An important thing to realize about me is that I am a planner; I like for everything to have an expected time frame and I have a highly involved to do list system that includes a notebook, post-it notes, and an excessive amount of color coding. So in 8th grade, at the ripe old age of 13, I decided it was high time that I figured out what I was going to do with my life. I was incredibly lucky that this time in my life coincided with a very important milestone in the history of Ohio Connections Academy: the implementation of LiveLessons, which were online meetings that happened in real time where teachers presented content from the daily curriculum and supplemented it with activities where students could interact with the teacher and their peers. I LOVED LiveLessons. I attended every LiveLesson that I could and made friends with students from all over Ohio. It helped me become closer to my teachers because I was interacting with them on at least a weekly basis instead of just through webmails or the infrequent telephone call (at this point, we were no longer on dial-up so at least we could make calls and be on the Internet at the same time).
There was a third important factor at this critical point in my life and that was my Pre-Algebra teacher, Mindy Pyle. When talking about teachers who change your life, it’s hard to pinpoint exactly what it is about them that made such an impact, and so I don’t know that I will be able to do justice to her incredible abilities of teaching more than just her content area. Mrs. Pyle’s patience, passion, and enthusiasm for teaching math made me realize that teaching math was what I wanted to do too, and I wanted to teach at OCA.

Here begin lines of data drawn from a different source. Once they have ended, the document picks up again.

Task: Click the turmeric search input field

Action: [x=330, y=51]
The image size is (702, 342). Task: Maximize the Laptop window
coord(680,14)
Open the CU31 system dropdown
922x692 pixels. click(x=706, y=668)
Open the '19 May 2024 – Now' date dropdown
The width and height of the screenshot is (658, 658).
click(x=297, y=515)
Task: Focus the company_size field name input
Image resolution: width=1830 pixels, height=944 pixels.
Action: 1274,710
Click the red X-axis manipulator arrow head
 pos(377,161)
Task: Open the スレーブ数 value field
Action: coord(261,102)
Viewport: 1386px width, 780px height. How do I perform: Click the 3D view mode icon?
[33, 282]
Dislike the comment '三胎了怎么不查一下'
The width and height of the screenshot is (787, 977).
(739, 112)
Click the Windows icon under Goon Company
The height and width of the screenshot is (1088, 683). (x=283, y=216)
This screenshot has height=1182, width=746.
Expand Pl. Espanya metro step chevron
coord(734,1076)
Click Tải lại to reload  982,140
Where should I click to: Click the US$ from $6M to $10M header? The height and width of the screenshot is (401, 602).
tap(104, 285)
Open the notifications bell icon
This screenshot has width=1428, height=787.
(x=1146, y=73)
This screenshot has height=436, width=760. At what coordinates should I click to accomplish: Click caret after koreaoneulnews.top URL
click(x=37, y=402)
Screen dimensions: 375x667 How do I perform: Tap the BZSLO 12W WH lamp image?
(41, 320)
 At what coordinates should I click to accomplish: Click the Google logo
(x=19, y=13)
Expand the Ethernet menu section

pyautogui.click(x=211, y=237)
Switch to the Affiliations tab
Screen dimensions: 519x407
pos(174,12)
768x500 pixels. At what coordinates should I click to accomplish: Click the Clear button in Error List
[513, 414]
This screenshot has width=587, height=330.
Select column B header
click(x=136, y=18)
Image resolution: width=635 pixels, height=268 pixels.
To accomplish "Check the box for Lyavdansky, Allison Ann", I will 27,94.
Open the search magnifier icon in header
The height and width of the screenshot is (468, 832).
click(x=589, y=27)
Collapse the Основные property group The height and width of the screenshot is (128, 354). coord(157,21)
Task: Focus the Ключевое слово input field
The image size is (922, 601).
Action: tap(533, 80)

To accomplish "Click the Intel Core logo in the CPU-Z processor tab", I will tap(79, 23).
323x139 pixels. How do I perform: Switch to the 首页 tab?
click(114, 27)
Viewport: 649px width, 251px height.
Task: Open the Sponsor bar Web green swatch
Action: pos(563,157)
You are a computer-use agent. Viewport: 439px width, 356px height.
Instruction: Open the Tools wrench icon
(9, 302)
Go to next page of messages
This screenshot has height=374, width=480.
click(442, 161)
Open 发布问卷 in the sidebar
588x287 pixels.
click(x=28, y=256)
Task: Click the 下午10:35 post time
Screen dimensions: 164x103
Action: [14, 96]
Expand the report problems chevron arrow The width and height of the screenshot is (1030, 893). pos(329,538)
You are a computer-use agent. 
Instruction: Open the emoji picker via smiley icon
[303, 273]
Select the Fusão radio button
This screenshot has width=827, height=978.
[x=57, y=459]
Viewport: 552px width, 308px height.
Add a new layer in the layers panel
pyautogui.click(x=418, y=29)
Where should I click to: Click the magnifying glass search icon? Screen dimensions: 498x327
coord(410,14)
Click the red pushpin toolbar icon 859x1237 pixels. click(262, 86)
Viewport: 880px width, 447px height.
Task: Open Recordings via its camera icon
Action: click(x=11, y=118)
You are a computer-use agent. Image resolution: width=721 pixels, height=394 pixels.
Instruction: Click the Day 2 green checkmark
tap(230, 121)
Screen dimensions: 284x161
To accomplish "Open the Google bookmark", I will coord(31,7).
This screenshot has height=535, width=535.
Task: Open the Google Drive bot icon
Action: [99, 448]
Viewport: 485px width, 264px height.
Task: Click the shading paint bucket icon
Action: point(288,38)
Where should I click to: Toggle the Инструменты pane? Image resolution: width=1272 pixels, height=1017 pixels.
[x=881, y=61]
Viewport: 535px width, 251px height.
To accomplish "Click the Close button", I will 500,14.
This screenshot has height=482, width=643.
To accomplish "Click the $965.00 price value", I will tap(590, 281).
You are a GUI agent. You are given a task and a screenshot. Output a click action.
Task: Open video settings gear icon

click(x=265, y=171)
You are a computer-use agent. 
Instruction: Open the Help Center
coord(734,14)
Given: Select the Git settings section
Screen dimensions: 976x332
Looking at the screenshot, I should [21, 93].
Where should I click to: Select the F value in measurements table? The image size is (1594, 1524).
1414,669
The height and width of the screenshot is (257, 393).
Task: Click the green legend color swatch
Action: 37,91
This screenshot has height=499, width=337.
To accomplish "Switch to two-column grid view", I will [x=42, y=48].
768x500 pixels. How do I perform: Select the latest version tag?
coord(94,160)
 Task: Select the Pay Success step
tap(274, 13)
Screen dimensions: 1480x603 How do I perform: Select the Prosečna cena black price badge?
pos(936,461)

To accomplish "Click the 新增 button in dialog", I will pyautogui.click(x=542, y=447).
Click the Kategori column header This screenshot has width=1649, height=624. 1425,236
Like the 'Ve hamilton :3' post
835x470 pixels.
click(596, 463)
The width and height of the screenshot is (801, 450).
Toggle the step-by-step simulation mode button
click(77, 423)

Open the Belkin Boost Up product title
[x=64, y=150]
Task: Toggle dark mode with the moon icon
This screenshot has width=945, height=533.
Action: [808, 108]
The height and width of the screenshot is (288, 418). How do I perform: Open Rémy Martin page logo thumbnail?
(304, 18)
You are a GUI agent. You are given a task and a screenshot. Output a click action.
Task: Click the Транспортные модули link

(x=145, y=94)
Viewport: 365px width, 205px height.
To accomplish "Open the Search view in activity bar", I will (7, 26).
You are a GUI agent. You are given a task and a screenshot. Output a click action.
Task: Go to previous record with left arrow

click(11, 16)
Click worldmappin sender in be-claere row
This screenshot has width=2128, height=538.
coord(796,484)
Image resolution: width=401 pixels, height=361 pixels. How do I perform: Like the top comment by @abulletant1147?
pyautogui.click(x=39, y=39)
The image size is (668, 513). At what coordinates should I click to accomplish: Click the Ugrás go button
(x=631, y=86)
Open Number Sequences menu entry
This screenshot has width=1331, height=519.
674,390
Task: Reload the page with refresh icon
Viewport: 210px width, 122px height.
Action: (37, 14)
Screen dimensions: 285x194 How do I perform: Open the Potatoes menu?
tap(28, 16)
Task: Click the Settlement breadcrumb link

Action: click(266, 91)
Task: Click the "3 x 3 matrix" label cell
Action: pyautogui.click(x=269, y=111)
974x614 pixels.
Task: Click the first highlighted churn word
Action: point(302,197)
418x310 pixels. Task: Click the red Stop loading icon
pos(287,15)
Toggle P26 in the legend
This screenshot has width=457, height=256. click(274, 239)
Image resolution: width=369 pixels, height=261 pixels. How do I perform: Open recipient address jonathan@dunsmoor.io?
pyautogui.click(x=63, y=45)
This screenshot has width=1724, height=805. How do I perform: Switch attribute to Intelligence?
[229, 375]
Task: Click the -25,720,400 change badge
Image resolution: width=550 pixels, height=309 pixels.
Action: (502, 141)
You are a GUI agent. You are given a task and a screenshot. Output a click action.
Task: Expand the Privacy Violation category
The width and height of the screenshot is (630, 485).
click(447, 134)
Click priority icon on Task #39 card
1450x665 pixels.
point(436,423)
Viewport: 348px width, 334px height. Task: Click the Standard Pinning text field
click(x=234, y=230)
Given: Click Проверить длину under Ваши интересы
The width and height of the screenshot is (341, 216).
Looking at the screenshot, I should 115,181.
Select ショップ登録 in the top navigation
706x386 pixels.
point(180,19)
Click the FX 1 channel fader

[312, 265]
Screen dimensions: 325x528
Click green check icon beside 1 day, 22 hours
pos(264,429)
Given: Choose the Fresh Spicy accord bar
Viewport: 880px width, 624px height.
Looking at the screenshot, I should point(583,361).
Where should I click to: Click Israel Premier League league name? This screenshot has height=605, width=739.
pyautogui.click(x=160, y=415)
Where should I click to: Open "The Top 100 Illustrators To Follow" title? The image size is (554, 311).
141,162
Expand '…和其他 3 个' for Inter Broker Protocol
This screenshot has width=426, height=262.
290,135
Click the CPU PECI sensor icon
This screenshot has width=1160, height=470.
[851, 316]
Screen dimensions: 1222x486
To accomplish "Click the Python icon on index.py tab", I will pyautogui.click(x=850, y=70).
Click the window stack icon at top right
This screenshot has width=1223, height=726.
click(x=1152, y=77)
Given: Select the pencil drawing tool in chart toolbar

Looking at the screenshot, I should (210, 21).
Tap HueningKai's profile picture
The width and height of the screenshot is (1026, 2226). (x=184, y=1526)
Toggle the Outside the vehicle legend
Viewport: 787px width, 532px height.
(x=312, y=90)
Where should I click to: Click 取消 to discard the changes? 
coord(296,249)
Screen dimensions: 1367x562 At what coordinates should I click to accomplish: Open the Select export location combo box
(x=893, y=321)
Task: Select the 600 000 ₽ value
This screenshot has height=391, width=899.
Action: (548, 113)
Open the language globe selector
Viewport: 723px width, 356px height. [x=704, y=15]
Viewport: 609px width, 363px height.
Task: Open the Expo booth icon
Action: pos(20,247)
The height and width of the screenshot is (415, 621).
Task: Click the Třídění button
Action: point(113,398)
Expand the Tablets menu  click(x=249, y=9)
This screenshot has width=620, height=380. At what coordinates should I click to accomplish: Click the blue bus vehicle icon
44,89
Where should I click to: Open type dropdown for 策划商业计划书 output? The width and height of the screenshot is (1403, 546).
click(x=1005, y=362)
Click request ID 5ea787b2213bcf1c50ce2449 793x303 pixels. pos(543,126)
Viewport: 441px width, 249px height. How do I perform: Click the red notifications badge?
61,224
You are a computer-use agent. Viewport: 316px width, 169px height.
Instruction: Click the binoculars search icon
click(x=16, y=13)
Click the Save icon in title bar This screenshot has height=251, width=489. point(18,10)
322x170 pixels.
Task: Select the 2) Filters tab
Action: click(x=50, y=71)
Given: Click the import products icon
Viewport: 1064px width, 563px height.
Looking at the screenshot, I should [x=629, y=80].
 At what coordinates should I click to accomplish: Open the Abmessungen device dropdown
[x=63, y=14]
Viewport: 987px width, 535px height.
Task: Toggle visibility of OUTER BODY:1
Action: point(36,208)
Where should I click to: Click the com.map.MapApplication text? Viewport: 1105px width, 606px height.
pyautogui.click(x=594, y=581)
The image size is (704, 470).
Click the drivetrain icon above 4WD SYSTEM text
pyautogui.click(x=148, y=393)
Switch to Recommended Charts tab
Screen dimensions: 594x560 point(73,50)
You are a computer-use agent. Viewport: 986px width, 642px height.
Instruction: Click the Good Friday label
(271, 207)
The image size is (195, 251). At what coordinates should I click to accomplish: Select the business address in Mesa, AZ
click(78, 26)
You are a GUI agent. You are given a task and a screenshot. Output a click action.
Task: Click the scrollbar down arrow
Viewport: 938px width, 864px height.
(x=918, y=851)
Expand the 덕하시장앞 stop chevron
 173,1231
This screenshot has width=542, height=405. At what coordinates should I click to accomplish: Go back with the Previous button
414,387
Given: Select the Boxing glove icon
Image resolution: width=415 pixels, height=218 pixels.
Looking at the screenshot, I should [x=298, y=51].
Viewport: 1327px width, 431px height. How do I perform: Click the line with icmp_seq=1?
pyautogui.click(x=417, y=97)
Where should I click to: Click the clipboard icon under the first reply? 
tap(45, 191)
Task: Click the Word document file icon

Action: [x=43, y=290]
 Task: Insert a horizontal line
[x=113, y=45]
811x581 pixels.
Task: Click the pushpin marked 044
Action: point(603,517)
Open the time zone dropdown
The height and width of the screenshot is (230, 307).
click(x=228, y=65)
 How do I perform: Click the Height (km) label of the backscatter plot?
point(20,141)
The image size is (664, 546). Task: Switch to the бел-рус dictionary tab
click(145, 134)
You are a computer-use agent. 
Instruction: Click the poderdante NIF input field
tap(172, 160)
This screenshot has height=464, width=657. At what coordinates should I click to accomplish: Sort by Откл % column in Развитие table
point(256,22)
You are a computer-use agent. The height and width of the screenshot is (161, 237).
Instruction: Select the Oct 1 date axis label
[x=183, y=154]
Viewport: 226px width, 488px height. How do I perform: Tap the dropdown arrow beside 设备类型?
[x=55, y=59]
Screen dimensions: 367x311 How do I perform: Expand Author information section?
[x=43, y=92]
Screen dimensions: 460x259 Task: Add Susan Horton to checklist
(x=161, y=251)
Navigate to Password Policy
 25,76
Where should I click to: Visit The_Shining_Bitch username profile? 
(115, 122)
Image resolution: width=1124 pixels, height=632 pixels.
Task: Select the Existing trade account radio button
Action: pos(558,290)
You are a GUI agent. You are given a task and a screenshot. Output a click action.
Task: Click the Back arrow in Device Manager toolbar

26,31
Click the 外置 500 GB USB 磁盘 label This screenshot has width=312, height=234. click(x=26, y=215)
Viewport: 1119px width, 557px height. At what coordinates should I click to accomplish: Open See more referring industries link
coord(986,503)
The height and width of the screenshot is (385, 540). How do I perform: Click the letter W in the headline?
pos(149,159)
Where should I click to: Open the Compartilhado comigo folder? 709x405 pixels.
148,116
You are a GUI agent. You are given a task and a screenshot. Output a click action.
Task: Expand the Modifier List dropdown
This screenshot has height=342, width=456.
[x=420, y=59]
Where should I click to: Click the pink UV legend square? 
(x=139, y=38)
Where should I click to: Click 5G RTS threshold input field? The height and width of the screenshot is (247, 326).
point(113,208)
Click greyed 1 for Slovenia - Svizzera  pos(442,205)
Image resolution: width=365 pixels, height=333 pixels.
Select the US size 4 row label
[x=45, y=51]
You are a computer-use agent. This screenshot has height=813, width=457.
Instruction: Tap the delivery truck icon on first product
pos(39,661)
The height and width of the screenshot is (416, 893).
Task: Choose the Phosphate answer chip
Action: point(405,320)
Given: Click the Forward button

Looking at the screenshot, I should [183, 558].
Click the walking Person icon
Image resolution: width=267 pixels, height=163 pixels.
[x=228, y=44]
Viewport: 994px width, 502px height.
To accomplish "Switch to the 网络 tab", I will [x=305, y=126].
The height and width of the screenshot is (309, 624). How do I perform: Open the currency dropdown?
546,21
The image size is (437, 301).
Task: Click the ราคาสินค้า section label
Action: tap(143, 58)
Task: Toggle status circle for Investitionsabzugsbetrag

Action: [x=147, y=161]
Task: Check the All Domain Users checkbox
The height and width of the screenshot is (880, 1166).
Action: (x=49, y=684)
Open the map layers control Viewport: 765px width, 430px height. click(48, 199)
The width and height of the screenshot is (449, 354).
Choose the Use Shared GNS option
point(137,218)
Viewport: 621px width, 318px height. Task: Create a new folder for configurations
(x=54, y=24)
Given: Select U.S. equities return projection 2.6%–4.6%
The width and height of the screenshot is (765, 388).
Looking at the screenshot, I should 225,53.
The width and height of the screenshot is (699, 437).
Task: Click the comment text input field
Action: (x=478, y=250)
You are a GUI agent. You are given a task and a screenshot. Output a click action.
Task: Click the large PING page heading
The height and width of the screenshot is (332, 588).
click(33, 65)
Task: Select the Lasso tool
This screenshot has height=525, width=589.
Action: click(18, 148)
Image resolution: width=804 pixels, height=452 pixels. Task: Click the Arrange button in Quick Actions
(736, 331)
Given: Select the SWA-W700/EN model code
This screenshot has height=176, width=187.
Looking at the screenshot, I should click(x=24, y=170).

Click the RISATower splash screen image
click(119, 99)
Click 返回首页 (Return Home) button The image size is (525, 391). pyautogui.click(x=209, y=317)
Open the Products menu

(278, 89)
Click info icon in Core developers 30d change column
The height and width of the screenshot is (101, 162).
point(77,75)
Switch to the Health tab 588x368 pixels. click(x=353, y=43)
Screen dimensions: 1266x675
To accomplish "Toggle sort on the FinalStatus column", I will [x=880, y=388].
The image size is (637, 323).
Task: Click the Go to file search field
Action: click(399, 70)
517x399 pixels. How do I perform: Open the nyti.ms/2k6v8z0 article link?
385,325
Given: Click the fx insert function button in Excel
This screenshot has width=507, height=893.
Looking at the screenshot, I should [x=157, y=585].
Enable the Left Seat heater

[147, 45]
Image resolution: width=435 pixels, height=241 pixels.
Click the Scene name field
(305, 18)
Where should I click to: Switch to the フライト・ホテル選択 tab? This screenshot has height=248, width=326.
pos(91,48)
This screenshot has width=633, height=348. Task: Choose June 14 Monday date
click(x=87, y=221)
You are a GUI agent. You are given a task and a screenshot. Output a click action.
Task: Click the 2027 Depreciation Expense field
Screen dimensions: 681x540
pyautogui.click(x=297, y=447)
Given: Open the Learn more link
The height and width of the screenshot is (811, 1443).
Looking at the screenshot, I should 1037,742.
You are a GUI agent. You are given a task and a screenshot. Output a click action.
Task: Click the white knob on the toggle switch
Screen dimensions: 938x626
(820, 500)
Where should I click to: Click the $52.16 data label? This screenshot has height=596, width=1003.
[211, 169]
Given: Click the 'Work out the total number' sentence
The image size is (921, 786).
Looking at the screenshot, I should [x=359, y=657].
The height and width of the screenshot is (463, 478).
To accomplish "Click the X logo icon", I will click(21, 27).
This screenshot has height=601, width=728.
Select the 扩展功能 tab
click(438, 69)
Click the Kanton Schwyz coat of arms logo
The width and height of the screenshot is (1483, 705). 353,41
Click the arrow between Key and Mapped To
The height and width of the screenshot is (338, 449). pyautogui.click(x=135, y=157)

I wish I could write pages and pages about every single teacher I had at OCA and how they challenged me to appreciate the importance of studying each of their content areas and also to appreciate the value of my education as a whole. I took those lessons with me after I graduated in 2011 as valedictorian of my class when I attended Mount St. Joseph University, where I was successful in academics, made many wonderful friends, and continued to meet people who inspired me to be a better teacher, mathematician, and human being.
In June of 2015, I interviewed with Christy Lamb, whom I had met as a 6th grader over 10 years previously, for a position in her Freshman Academy as an Algebra teacher. When I got the phone call that I was being offered the job, I told her “well of course I’ll take it!” before she could even explain the details. Mindy Pyle also transitioned into being a 9th grade math teacher with me, and it has been amazing to be working as a team with the person whose influence started me on this path so many years ago. As of writing this, school has been in session for a week and I can honestly say I have loved every minute of it. No school is without its challenges, but I love the opportunities I have to get to know each of my students individually and to work alongside the same phenomenal group of teachers who continue to inspire me to be a better teacher every day.